Step 2: Register the Provider

Update fermentrack/cloud_storage/providers/__init__.py:

from .base import AbstractCloudStorageProvider, CloudStorageError
from .dropbox import DropboxProvider
from .onedrive import OneDriveProvider # Add import


def get_provider(provider_type: str, connection=None):
"""Factory function to get a provider instance."""
providers = {
'dropbox': DropboxProvider,
'onedrive': OneDriveProvider, # Add to registry
}

provider_class = providers.get(provider_type)
if not provider_class:
raise ValueError(f"Unknown provider type: {provider_type}")

return provider_class(connection=connection)


def get_enabled_providers():
"""Get list of providers that are enabled."""
enabled = []

if DropboxProvider.is_enabled():
enabled.append(('dropbox', 'Dropbox'))

if OneDriveProvider.is_enabled(): # Add check
enabled.append(('onedrive', 'OneDrive'))

return enabled


__all__ = [
'AbstractCloudStorageProvider',
'CloudStorageError',
'DropboxProvider',
'OneDriveProvider', # Add to exports
'get_provider',
'get_enabled_providers',
]

Step 3: Add Provider Choice to Model

Update the ProviderChoices enum in fermentrack/cloud_storage/models.py:

class ProviderChoices(models.TextChoices):
DROPBOX = 'dropbox', _('Dropbox')
ONEDRIVE = 'onedrive', _('OneDrive')
# Add more as needed

Step 4: Add Django Settings

Update config/settings/base.py to include the new provider's credentials:

# OneDrive Cloud Storage Configuration
ONEDRIVE_CLIENT_ID = env("ONEDRIVE_CLIENT_ID", default="")
ONEDRIVE_CLIENT_SECRET = env("ONEDRIVE_CLIENT_SECRET", default="")
ONEDRIVE_ENABLED = (ONEDRIVE_CLIENT_ID != "" and ONEDRIVE_CLIENT_SECRET != "")

Step 5: Create Migration

After updating the model choices, create a migration:

uv run python manage.py makemigrations cloud_storage
uv run python manage.py migrate

Step 6: Update Serializers (if needed)

The serializers should automatically pick up the new provider choice since they reference CloudStorageConnection.ProviderChoices.choices. However, verify that the InitiateOAuthSerializer and CompleteOAuthSerializer in fermentrack/cloud_storage/api/serializers.py work correctly.

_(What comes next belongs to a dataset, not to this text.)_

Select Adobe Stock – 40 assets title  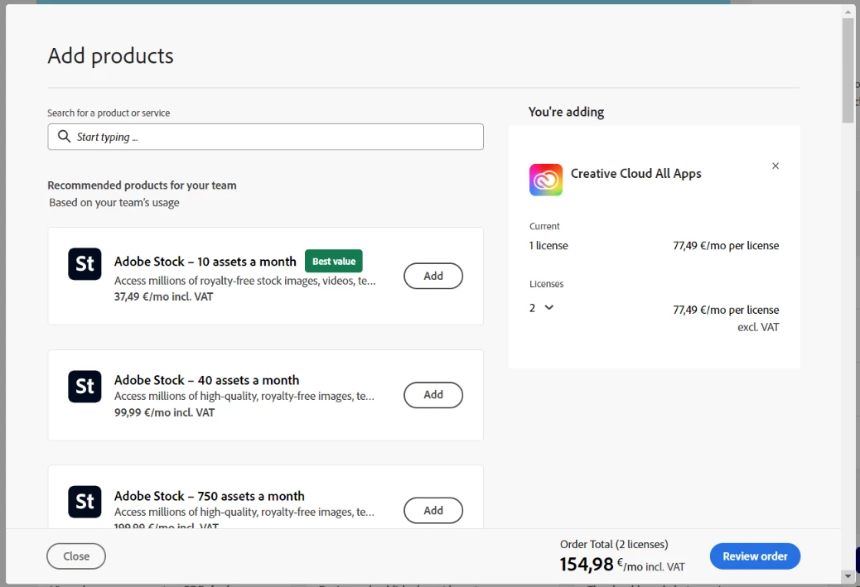206,380
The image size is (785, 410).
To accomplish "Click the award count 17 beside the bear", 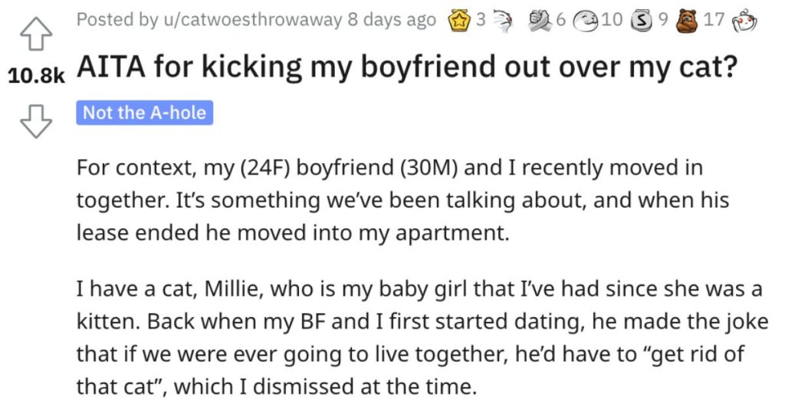I will pyautogui.click(x=714, y=20).
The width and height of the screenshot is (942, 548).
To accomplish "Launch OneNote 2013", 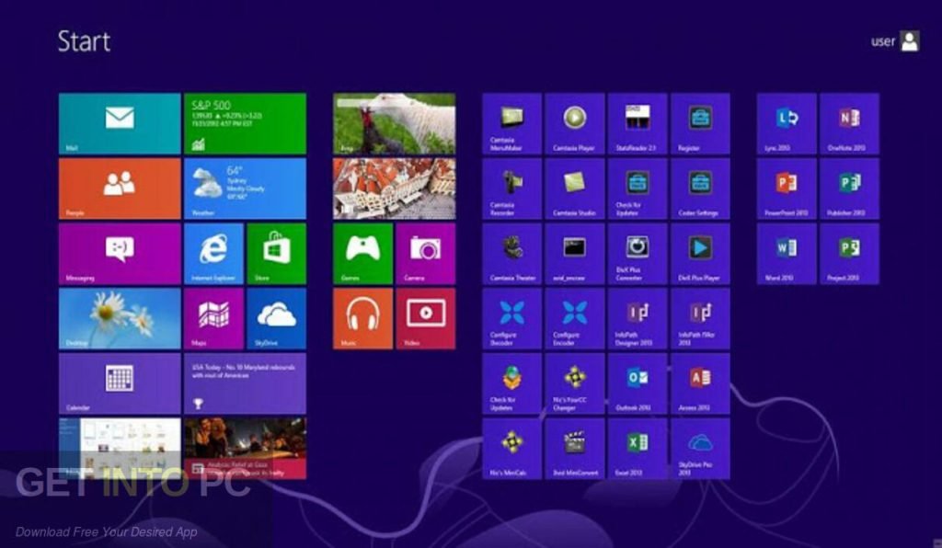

Method Implementation Details

is_enabled()

This class method should check if the required environment variables are set:

@classmethod
def is_enabled(cls) -> bool:
return getattr(settings, 'ONEDRIVE_ENABLED', False)

The settings module should compute the _ENABLED flag based on whether credentials are present. This allows the feature to be disabled simply by not setting the environment variables.

get_authorization_url()

Parameters:

  • state: A random CSRF token generated by the view and stored in the session
  • redirect_uri: The URL where the OAuth provider should redirect after authorization

Returns: Full authorization URL with all query parameters

Key considerations:

  • Always request offline_access scope (or equivalent) to get refresh tokens
  • Include appropriate scopes for file operations
  • Some providers require specific response modes

Example (Dropbox):

def get_authorization_url(self, state: str, redirect_uri: str) -> str:
params = {
'client_id': settings.DROPBOX_APP_KEY,
'redirect_uri': redirect_uri,
'response_type': 'code',
'state': state,
'token_access_type': 'offline', # Dropbox-specific
}
return f"{self.AUTHORIZE_URL}?{urlencode(params)}"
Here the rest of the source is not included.